Monday, October 24, 2011
But the G.E. born out of Edison’s genius and synergistic with Reagan’s brand of postwar jingoism is far from the G.E. of our time. Its once minor financial-services subsidiary, G.E. Capital, metastasized over the past 30 years in sync with the growth of the new Wall Street. In 1990, G.E. Capital accounted for just a quarter of G.E.’s overall profits, but by 2007, on the eve of the crash, it had gobbled up 55 percent of the bottom line. Its sophisticated gambling strategies, like those of the big banks it emulated, amounted to an ingenious get-rich-quick scheme for high-rollers until the bottom fell out, taking shareholders and employees, not to mention the country, down with it. G.E. Capital’s dependence on short-term credit was so grave that it forced G.E. to cut back its dividend for the first time since the thirties and to turn to Buffett for a $3 billion emergency cash infusion in the dark days of October 2008.

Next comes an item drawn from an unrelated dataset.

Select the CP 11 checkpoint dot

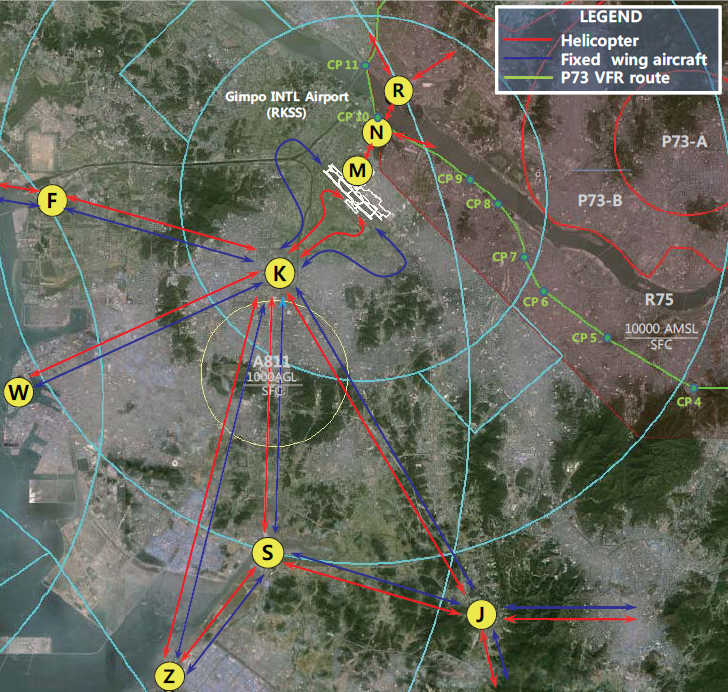pyautogui.click(x=366, y=66)
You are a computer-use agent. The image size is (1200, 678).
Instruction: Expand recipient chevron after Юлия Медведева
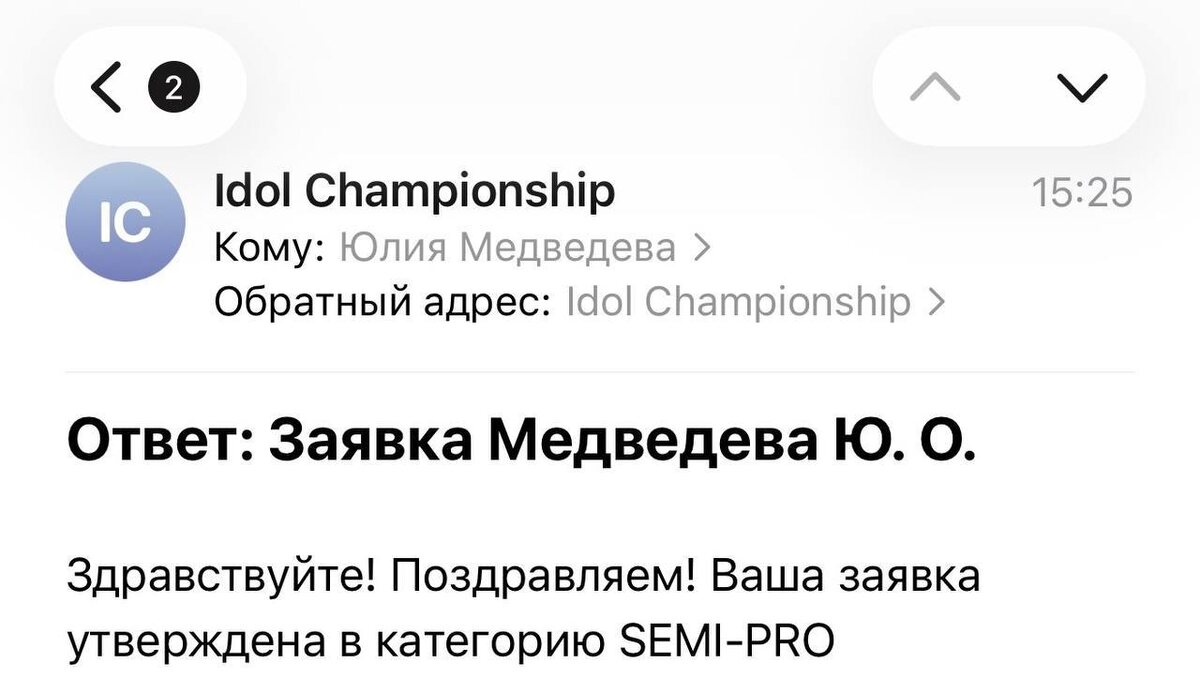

The cheerleader for ratcheting up that risk at G.E. was the CEO, Jeffrey Immelt. These days he heads the president’s ineffectual Council on Jobs and Competitiveness, despite his own corporation’s record of job-shedding in America and the revelation that G.E. paid no American taxes in 2010 (on more than $14 billion in profits, including $5.1 billion in the U.S.). Immelt is a Republican, but that didn’t prevent Palin this fall from calling G.E. “the poster child of corporate welfare and crony capitalism.” (Bill O’Reilly and Newt Gingrich joined this class-warfare chorus.) On this point, once again, there is no air between the right and Occupy Wall Street. And as both camps condemn Immelt, so they are also united in the conviction that the godfather of Obama’s economic team, Robert Rubin, is likewise a poster child for corporate welfare and crony capitalism. Rubin, whose useful cronies included his former protégés Geithner and Lawrence Summers, encouraged reckless greed and risk at Citigroup during the bubble much as Immelt did at G.E. Capital, ultimately requiring the taxpayers’ rescue of TARP.